- [TASK DETAILS] Filter these entries down to lines holding "agent".

RECORDS SHOWN below:

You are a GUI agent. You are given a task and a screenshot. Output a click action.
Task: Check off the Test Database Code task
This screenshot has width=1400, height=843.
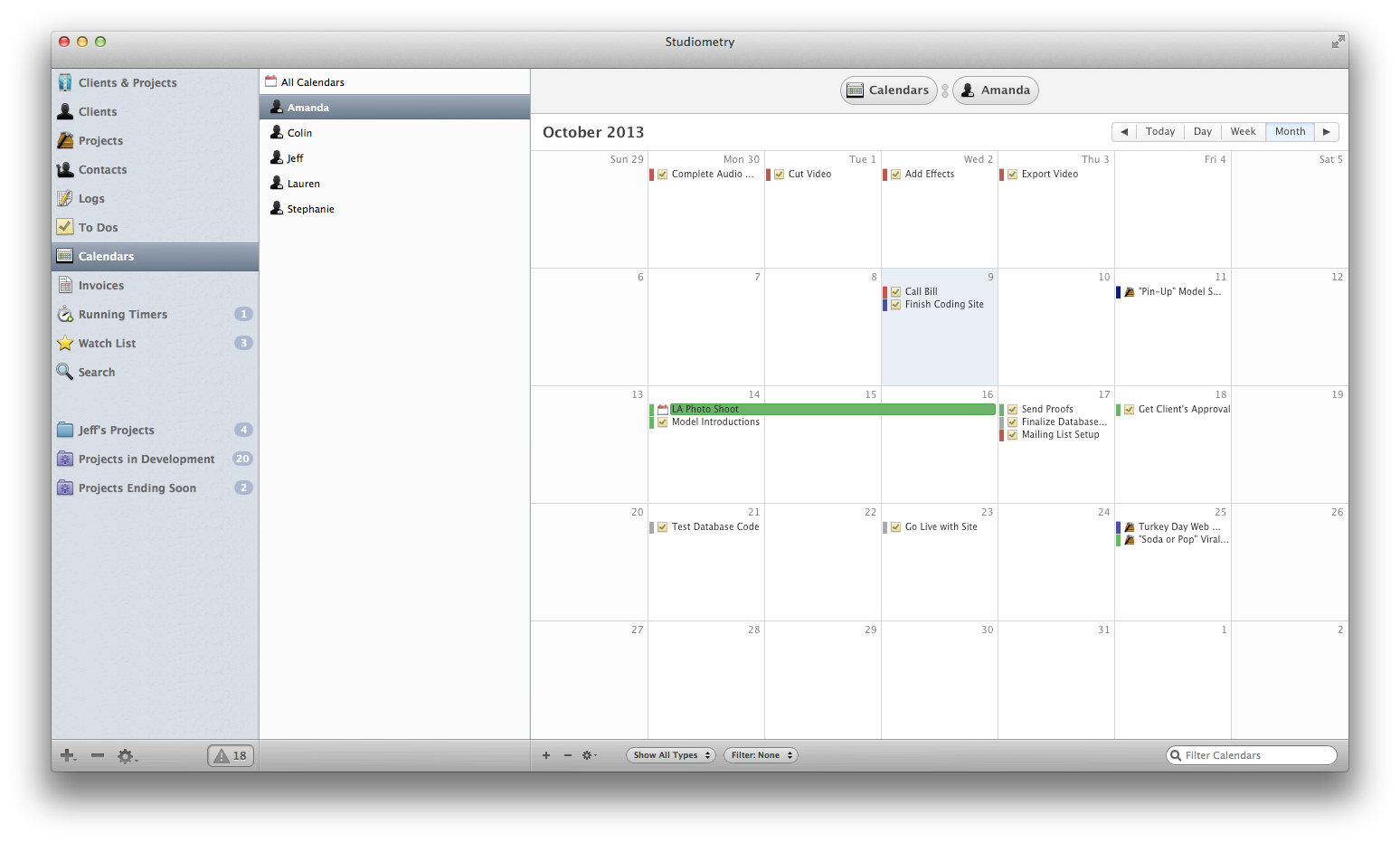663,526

End of RECORDS SHOWN.
RECORDS SHOWN below:

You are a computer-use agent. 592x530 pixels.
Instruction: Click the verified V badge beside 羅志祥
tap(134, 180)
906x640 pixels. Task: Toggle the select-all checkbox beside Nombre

End of RECORDS SHOWN.
RECORDS SHOWN below:

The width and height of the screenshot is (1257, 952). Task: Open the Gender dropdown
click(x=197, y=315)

End of RECORDS SHOWN.

- [EXERCISE RESPONSE]
You are a GUI agent. You are given a task and a screenshot. Output a click action.
You are a computer-use agent. 592x530 pixels.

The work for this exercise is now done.